Dies werde den Autoren zufolge auch weiterhin eine Herausforderung darstellen, da die Blue Economy weiter wachse. Derzeit scheint es, dass diese oft schwer lösbaren Fragen vor allem im politischen Bereich diskutiert werden, wo Entscheidungsträger zwischen widersprüchlichen Werten vermitteln müssen. So sei von beiden Seiten dieser etwas polarisierten Debatten zu erwarten, dass sie Lobbyarbeit in Regierungskreisen betreiben werde.

Die deutliche Mehrheit der an dieser Studie beteiligten Schifffahrtsunternehmen sah sich in Bezug auf eine gesellschaftliche Betriebslizenz in einer relativ anfälligen Position. Die meisten waren der Meinung, dass ihr Sektor weitgehend akzeptiert und/oder toleriert werde, äußerten jedoch auch gelegentliche Probleme mit der sozialen Akzeptanz bei bestimmten Interessengruppen.
Was die Studie auch zeigt, ist, dass die Ambivalenz in dieser Beziehung beide Seiten betrifft.

Interview- und Workshop-Teilnehmer der Studie betrachteten das Thema Aus- und Weiterbildung als entscheidend für eine gesellschaftliche Lizenz für die Schifffahrts- und Hafenbranche. Die Notwendigkeit, die Öffentlichkeit über die Rolle dieser Unternehmen in der Wirtschaft zu informieren, wurde oft als wichtig angesehen und beinhaltete Maßnahmen wie Tage der offenen Tür und Aufklärungskampagnen.

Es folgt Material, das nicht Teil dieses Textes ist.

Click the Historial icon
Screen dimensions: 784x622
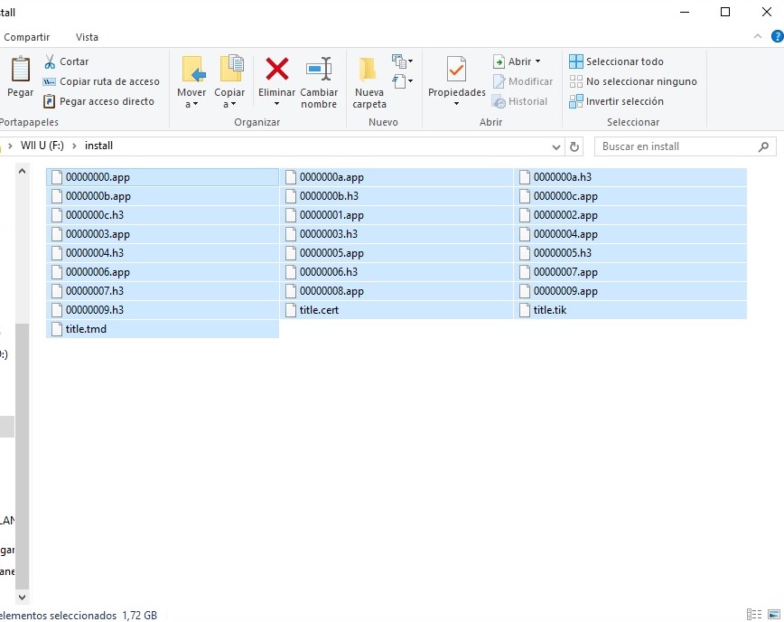click(x=522, y=101)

So ließ eine kanadische Reederei beispielsweise eine halbjährige Aufklärungskampagne über die Rolle der Schifffahrt durchführen, die auf positive Resonanz stieß. Mindestens ein Teilnehmer war jedoch skeptisch, inwieweit die Öffentlichkeit wirklich an Häfen oder der Schifffahrt interessiert sei.

Die Herausforderung für die Branche besteht darin, dass die Öffentlichkeit in der Regel kein Interesse ab der Schifffahrt und Häfen hat, bis etwas schief geht. In Kombination mit der Widerspenstigkeit, die die öffentlichkeitsscheue Schifffahrt bei jeder Aktion an den Tag legt, die mehr Aufmerksamkeit nach sich ziehen könnte, führt dazu, dass sich langfristige Änderungen nur schwer durchsetzen lassen.

Diese Reaktion wiederum hat vermutlich einige unerwünschte oder gar unnötige Vorschriften zur Folge, da Politiker nicht tatenlos dastehen wollen oder können – auch wenn sie anschließend einfach wieder zur Tagesordnung übergehen. Was fehlt, ist ein proaktiver Ansatz mit den Schwerpunkten Bildung und Engagement, der immer dann gefordert wird, wenn negative Schlagzeilen den Status quo bedrohen.

Im Guten wie im Schlechten scheint die Schifffahrtsindustrie damit zufrieden zu sein, eher im Hintergrund zu bleiben, dem Tagesgeschäft nachzukommen und im Notfall eher reaktiv als proaktiv zu handeln. Das zu ändern bedeutet, zweitausend Jahre Geschichte neu zu schreiben und die Denkweise von Reedereien zu ändern. Diese wissen schließlich, dass sie nur Vorschriften einhalten müssen, um in Ruhe gelassen zu werden.

Für die „alte“ Schifffahrt mag diese Strategie gut funktioniert haben. Ob sie die Branche jedoch auch durch die nächsten tausend Jahre bringt, ist fraglich.